While the former attorney general of Alabama may have been the candidate, the outcome was the product of the Republican majority that hasn't been able to move the conservative agenda down the field. Americans have watched in disbelief as the party they entrusted with the White House and both chambers of Congress takes a knee on seven years of promises on everything from health care to Planned Parenthood. Now, despite months of reassurances, Cecile Richards is crowing about Planned Parenthood's victory over weak-kneed Republicans. That's absolutely unacceptable, and -- as voters made quite clear yesterday -- the clock is ticking on the rest of the party to get its act together.
The Senate's unemployment line will only get longer if the administration doesn't push members to work aggressively within the conservative agenda. Obviously, some of this is outside the White House's control. They can't speed up the confirmation process or single-handedly overturn Obamacare. But the president has been most successful when he aligns himself with the core conservative base. That's how Trump won the election, and it's how he's made the greatest progress for change.

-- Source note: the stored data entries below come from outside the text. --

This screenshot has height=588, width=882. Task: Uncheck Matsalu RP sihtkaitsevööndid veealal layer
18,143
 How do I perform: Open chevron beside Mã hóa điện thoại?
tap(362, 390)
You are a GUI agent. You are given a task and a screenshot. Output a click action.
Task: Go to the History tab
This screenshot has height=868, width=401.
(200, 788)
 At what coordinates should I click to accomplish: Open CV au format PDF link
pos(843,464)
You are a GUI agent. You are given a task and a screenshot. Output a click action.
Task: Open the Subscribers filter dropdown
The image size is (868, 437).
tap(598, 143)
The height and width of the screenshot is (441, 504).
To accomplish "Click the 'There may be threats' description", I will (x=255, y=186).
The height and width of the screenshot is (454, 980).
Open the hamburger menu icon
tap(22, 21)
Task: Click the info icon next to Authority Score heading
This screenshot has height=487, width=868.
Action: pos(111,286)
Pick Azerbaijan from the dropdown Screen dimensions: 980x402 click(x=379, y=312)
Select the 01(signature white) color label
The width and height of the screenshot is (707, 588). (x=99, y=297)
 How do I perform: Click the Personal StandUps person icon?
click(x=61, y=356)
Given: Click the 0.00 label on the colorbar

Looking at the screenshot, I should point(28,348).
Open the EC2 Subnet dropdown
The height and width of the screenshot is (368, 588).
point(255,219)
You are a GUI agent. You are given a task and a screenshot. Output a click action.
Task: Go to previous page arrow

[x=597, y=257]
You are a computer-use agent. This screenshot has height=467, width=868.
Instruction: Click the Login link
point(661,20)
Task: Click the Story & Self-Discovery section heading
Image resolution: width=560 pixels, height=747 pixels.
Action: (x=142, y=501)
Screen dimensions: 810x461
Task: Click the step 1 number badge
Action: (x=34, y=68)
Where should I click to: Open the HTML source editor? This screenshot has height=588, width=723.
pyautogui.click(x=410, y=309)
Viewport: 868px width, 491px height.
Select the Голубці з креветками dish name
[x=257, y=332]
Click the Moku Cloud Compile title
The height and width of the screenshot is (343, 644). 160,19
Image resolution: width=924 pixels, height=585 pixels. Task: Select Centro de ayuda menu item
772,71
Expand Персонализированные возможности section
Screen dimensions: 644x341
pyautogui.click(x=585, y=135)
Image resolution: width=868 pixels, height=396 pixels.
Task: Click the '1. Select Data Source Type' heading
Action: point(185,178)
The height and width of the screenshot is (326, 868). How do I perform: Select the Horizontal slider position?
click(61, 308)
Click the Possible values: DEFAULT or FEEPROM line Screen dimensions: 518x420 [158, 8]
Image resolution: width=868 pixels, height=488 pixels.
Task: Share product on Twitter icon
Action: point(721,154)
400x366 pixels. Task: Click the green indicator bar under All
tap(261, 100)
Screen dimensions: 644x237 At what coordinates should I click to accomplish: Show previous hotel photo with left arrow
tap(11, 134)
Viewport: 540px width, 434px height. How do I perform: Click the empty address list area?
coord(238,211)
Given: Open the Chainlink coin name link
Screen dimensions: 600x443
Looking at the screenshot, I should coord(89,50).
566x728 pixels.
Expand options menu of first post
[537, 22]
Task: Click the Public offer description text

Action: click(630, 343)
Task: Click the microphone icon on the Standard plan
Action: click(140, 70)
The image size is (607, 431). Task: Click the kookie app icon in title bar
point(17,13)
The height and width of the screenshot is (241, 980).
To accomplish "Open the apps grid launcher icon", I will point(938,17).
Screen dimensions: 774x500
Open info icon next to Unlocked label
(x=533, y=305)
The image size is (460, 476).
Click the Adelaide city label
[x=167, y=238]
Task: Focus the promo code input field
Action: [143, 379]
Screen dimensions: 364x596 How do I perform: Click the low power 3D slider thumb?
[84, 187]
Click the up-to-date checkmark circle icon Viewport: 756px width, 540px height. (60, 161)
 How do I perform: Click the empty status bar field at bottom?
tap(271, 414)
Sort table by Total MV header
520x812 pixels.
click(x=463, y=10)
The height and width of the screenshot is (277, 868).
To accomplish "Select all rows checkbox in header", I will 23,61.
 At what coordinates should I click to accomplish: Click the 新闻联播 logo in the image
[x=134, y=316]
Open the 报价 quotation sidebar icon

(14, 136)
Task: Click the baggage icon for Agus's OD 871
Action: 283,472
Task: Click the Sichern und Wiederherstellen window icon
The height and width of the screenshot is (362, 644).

Right now, the Washington Examiner's David Drucker points out, "There's a very clear divide developing between how Republicans feel about the president and how they feel about Congress." But if the Senate doesn't wake up and rein in its "bunch of free-range chickens," as Senator John Kennedy (R-La.) called them, the base's discontent will start bleeding into the administration too. Ultimately, voters will just start checking out. And that would spell disaster for the GOP, wrote a disgruntled Deroy Murdock on NRO.
"Come 2018, the Republican Party will need these patriots to knock on doors, man phone banks, attend get-out-the-vote rallies, and of course, cast ballots. Watching Republicans stagger from one self-inflicted defeat to another will unleash a pandemic of learned helplessness on the Right. If repeatedly campaigning hard for Republican candidates achieves so little, why knock ourselves out a year from now?"
"It would be bad enough to watch Republicans on Capitol Hill fight valiantly and lose to Democrats. But for these lazy, vacation-addicted dilettantes to surrender to themselves is beyond revolting."
For now, the second biggest winner from last night's runoff is almost certainly Democrats, who are rubbing their hands together at the thought of another Republican civil war. The GOP's will only make it easier for liberals to bounce back after a disastrous 2016. In the meantime, let's hope Roy Moore's victory echoes throughout the country and helps bring an end to the Senate's trail of broken promises. We congratulate Judge Moore and look forward to working with him to break Washington's cycle of dysfunction.